Moses was just about to discover the true reason for human suffering and that, according to one commentary, is why he shied away. (4) Moses was a man who burned with a sense of moral justice. When he saw the innocent suffer, he wanted to know why, but then, when was about to be told, he realized that he really didn’t want to know. (5)
If he truly understood the reason for human suffering, Moses feared that he would never empathize with those in pain. If he truly understood the benefit of grief, he would be immune to the cries of a mourning mother. How could he comfort his people if he could not feel their pain?

The Pain that we Welcome

Imagine standing in line at an airport security booth before boarding your plane when progress stalls. Worried about missing your flight, you inquire about the delay and learn that the security personnel have paused for a coffee break.
Now imagine standing in the same line and discovering that progress has stalled because security precautions require a more thorough inspection that takes extra time. The same amount of time has elapsed. Your line has stalled in both cases. Yet, in the first case you feel consternation and in the second you feel relief. What is the difference?
When we are aware of the benefit, we are prepared to accept the delay.
The same is true of pain. There are many forms of pain. There is pain of illness and there is pain of recovery. They are both painful but they are not equal.. Illness is a scourge and we do all we can to escape it. Recovery is a blessing and we do all we can to welcome it. It is no less painful, but, aware of its benefits, we welcome it.

Better not to Know

Imagine a mother approaching Moses for solace after burying her child.
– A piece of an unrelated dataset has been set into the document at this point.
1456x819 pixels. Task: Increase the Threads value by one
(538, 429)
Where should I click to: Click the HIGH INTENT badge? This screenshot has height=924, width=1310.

Could Moses have truly empathized with her pain if he had accepted G-d’s offer and understood the cosmic benefits precipitated by her child’s early demise?
What if he tried to comfort the mother and explained the reasons for her child’s demise? Can you imagine her horror at hearing her child’s death analyzed and explained away like a delay in an airport security line?
“Thank you, G-d,” said Moses, “but I decline.” Curious as he was, Moses could not afford to learn an answer that would offer him a glimpse of divinity, but would cost him a portion of his humanity. That was not a price he was prepared to pay, not if he was expected to shepherd the human flock that awaited him. (6)
We too burn with a sense of justice as we demand to know the reasons behind our  tragedies. We must ask ourselves the question that the master asked the grieving mother. Do we really want to know? (7)


  1. Exodus 3: 1-6.
  2. Shemos Rabba 2: 5. See also Rashi’s commentary on the Thorn Bush (R. Shlomo Yitzchaki, Troyes, France, 1040-1105).
  3. I heard this explanation from my friend and classmate, Rabbi Yossi Jacobson.
  4. This explanation is offered by Rabbi Jonathan Sacks, Chief Rabbi of the Commonwealth, in the name of his teacher, Rabbi Nachum Rabinovitch, https://rabbisacks.org/covenant-conversation/shemot/of-what-was-moses-afraid/.
  5. Shemos Rabba 2: 6.
  6. Later in the narrative G-d instructed Moses to tell the Jewish people that he (G-d) will always be with them (the Jews) in their times of suffering (Exodus 3: 14. See also Shemos Rabbah 3: 6.). Moses refused to understand the reason behind human suffering, so G-d simply told him to accept that there is a reason, but that this reason transcends human understanding. G-d is with us when we suffer and he suffers right alongside us. This is true despite our lack of understanding on why G-d chooses to make us suffer.
  7. A curious aspect of human nature is that we demand an answer to the question of why, but when it is offered it seldom satisfies. On the contrary, it often irritates. The reason is simple. The pain is greater than the logical response. When we are offered a logical response we instinctively feel that it does not address the source of our pain. Overwhelming pain cannot be reduced to a logical proposition.